BTW are you saying that after mocking the hash and proofsHash in the lastSnapshot.json all the following incremental snapshots (1, 2, and so on) are getting processed?

flannoo commented 1 year ago

Thank you @TheMMaciek

BTW are you saying that after mocking the hash and proofsHash in the lastSnapshot.json all the following incremental snapshots (1, 2, and so on) are getting processed?

Yes, that is correct. I fetch the latest FULL snapshot using the curl statement below and wrap the result in a "signed" json object together with empty hash & proofsHash fields and then the application is able to process the next (incremental) snapshots and upload them to opensearch.

So I added the below line to the Dockerfile in the "start.sh" file, before it starts the java application (so the "lastSnapshot.json" will be present on the filesystem when the app starts)

curl -X GET http://l0-initial-validator:9000/global-snapshots/0?full=true -H "Accept: application/json" | jq '{signed: ., hash: "", proofsHash: ""}' > lastSnapshot.json

This results in this kind of file (removed some content to keep it short)

{
  "signed": {
    "value": {
      "ordinal": 0,
      "height": 0,
      "subHeight": 0,
      "lastSnapshotHash": "9f3ed34c012794ef8dbc5ee6efa82228424259146c0b389f55982fc21197b421",
      // etc.. (removed for abbrevity)
    },
    "proofs": [
      {
        "id": "00b8a56a20fc2e2a0196b8b8f4593ea4f736555506950103eb6fbbe435c0eeb71b32abfe21ae63bb3de8b9afdfa604bfd5837ef61e261611b8a0e5efd92ef1ea",
        "signature": "30440220052f919c75d21ca4e2e7a19ffaaab160c56b91fc266a2a461e94754726a1e76b022055d51344856f6544ef540bdd7fd5cb3b9f3664e7c1b3875aee6e7a9a3c39c2e1"
      }
    ]
  },
  "hash": "",
  "proofsHash": ""
}

The application then successfully uploads the subsequent (incremental) snapshots:

INFO  o.c.s.S.$anon - Pulled following global snapshot: SnapshotReference{height=0,subHeight=1,ordinal=SnapshotOrdinal{value=1},lastSnapshotHash=24864f0fdf531dd9e86cd303e39decab1426ece898a45afeed4bc8f8b1ee9998,hash=463ff2768f4750b9f33962939247d606f9ff77248fc5312077619a3b96e50353,proofsHash=7d8c32b8c258d9778d635f3f44aeac2f628180e7cc129444b2d9ecfec56a1827}

INFO  o.c.s.s.S.$anon - Snapshot 1 (hash: 463ff276) uploaded to s3.

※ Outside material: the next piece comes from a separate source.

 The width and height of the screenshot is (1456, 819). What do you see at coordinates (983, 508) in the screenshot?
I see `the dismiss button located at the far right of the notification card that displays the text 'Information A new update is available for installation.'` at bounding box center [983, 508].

INFO  o.c.s.S.$anon - Snapshot 1 (hash: 463ff276) sent to opensearch.

INFO  o.c.s.S.$anon - Pulled following global snapshot: SnapshotReference{height=0,subHeight=2,ordinal=SnapshotOrdinal{value=2},lastSnapshotHash=463ff2768f4750b9f33962939247d606f9ff77248fc5312077619a3b96e50353,hash=a89e8b2b84e62d0cdc794c41e02e7e3d37c9459e90ca2ed808840e0107680d7f,proofsHash=b463fc5fc9bf39cd29530b511e7a7e83f58ee6e446e22f24000d69737640e6f9}

INFO  o.c.s.s.S.$anon - Snapshot 2 (hash: a89e8b2b) uploaded to s3.

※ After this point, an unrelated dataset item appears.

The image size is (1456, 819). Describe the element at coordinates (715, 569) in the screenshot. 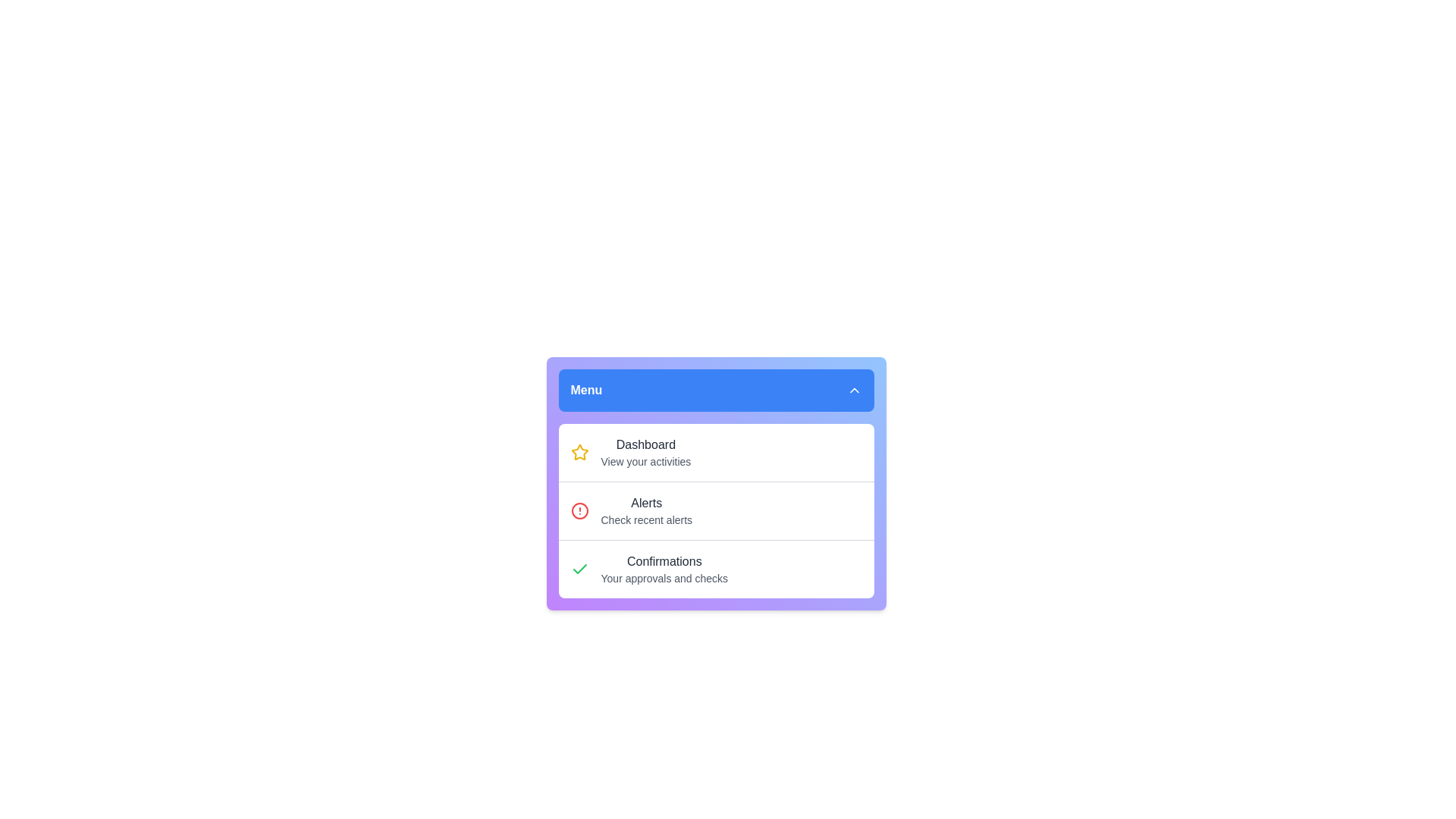

I see `the third menu item in the vertically stacked menu list` at that location.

INFO  o.c.s.S.$anon - Snapshot 2 (hash: a89e8b2b) sent to opensearch.

I'm using the tessellation repository and run the skaffold command to spin up the cluster on my local dev machine (so it spins up a new network every time I test, I don't have a permanent DEV cluster running)

flannoo commented 1 year ago

So perhaps a good way to solve this could be instead of throwing the error that no snapshots were found, that the application tries to retrieve the genesis full snapshot (0) using this URL:

http:///global-snapshots/0?full=true

TheMMaciek commented 1 year ago

Yeah using this endpoint to pull the full snapshots is of course part of the solution. But also the whole mapping of full snapshot to the schema expected by opensearch also needs to be implemented - FYI the incremental and full snapshot schemas are different so you can't just propose full where incremental is expected. Currently this mapping for the full snapshots is not in the codebase it needs to be added - good thing is it shouldn't be too hard.